The focus of the piece is a young patient with sarcoidosis, an inflammatory disease that destroyed her lungs. She was on the intensive care unit awaiting a transplant when her conditioned worsened thus warranting the use of ECMO (extracorporeal membrane oxygenation)—the lung part of the heart-lung machine. This oxygenates blood outside the body and returns it to the patient. It is meant to be a bridge, but as Dr. Lamas notes, it can become a bridge to nowhere if the transplant donor is not identified or the patient becomes too sick to be a viable recipient.
The discussion in the op-ed is about when to remove a patient from ECMO knowing full well that this will lead to the patient’s demise.

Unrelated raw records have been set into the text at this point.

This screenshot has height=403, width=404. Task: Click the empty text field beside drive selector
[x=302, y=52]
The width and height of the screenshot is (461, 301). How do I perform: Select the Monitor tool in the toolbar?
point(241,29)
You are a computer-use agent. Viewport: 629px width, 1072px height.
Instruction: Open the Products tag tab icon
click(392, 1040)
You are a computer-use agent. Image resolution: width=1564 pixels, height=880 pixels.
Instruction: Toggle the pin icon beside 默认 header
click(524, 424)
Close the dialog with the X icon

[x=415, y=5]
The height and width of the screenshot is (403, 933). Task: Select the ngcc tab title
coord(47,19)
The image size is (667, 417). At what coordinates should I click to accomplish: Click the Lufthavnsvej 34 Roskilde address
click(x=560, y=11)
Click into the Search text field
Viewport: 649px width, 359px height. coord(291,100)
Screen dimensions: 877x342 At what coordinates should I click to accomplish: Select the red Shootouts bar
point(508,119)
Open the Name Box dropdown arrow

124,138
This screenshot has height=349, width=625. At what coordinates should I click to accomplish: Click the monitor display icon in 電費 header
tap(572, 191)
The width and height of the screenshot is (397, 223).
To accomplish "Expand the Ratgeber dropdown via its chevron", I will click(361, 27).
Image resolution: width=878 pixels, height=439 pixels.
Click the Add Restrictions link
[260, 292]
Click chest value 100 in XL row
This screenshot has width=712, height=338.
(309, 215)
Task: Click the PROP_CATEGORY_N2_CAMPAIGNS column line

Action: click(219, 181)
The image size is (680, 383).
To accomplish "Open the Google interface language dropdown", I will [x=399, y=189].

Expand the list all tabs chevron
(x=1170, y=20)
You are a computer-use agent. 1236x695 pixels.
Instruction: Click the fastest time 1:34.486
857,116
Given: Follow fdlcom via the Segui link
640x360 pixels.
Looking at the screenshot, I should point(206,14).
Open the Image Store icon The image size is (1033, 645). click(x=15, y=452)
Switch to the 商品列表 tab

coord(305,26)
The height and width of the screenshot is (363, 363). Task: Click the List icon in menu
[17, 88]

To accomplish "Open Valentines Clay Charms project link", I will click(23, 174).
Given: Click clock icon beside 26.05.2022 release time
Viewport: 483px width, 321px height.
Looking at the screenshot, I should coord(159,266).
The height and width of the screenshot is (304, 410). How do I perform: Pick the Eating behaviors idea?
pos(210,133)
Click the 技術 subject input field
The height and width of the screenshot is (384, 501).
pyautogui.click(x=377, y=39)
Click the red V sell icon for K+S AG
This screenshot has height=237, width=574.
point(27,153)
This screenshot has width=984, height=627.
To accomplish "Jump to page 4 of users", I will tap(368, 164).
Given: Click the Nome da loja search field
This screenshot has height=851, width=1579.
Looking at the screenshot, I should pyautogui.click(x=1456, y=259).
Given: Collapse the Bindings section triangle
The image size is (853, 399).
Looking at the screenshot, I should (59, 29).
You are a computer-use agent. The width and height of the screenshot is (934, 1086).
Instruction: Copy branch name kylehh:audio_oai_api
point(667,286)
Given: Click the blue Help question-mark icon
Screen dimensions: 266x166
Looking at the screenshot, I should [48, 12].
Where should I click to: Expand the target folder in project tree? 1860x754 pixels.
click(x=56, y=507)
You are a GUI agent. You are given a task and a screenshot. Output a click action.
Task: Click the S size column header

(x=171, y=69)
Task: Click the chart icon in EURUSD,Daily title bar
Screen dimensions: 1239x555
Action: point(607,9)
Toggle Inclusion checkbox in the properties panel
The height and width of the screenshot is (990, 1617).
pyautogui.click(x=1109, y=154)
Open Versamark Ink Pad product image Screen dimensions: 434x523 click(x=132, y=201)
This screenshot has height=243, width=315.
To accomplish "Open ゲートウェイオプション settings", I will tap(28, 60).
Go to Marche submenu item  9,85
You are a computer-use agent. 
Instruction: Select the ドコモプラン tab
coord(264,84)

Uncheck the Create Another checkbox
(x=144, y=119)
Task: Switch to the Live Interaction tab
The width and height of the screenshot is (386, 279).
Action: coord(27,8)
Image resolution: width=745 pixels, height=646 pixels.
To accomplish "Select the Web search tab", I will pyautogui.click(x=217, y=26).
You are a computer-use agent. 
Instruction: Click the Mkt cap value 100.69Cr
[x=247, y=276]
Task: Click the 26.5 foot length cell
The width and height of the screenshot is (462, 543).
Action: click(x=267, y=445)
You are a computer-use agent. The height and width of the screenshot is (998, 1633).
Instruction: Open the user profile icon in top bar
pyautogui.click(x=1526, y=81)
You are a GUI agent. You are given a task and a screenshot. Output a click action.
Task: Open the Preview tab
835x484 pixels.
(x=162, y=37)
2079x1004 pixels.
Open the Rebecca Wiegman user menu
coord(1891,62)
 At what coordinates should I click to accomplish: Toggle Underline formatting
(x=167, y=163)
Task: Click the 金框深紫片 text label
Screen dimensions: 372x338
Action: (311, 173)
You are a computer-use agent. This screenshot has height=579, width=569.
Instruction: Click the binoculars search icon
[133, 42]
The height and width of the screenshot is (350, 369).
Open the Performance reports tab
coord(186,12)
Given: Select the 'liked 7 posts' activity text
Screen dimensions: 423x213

Of course, introducing ECMO is a risk in itself as it can only be a bridge to either spontaneous recovery, as it was in many cases of Covid, or to a transplant once a donor is identified. In the end, all of it must revolve around the patient’s wishes and the doctor’s assessment of the likelihood that a risky intervention might bear therapeutic fruit. Note, there is no role for administrators in such decisions. If there is, it can only be the establishment of rules by which risky therapies may be utilized based on their chance of success, not on whether or not the risky therapy is worth the money.
Recently, I have learned that two of the measures of quality in some national surveys of cancer hospitals are the readmission rate after an in-patient hospitalization and the administration of chemotherapy or immunotherapy within two weeks of a patient’s death. To me these criteria seem ridiculous unless they are taken in the context of the individual patient and that patient’s doctor’s assessment of what’s best for the patient.
Readmission is common in modern oncology. Blood counts drop and the drop may be accompanied by a febrile episode requiring parenteral antibiotics on an in-patient service. Modern cancer therapies are still toxic and sometimes the toxicity that accompanies a potentially curative regimen can lead to hospitalization within 30 days of their administration. So what? That’s not bad medical care. That’s just oncology.
The administration of aggressive chemotherapy or immunotherapy within two weeks of death is not at all unusual. The therapy itself could be toxic in a patient with a cancer-compromised immune system or a patient having survived multiple other regimens. What about patients on phase one studies? They die within two weeks of the administration of the experimental drug often. Is that a severe toxicity? Yes. Is it a reason to withhold the experimental therapy because the cancer center’s quality score might drop? No.
As with the use of ECMO, the use of modern chemotherapy and immunotherapy and soon genetic therapies will be fraught and potentially, a good decision by a doctor and a patient may still result in a severe toxicity or death. Does that mean the care was not quality care? It does not and no physician should be penalized for doing what he or she thinks is best for the patient and no patient should have therapy withheld to boost quality scores.
If the leadership of a cancer center wants to know if the care in his or her center is of high quality, ask the faculty. U.S. News and World Report and Vizient are not the arbiters of cancer care quality. Oncologists and their patients are and that’s the way it ought to stay.
No one comes to a cancer center to not be treated and the fact that potentially beneficial therapy is followed by a death is no reason not to try. That’s what doctors do. That’s what patients want.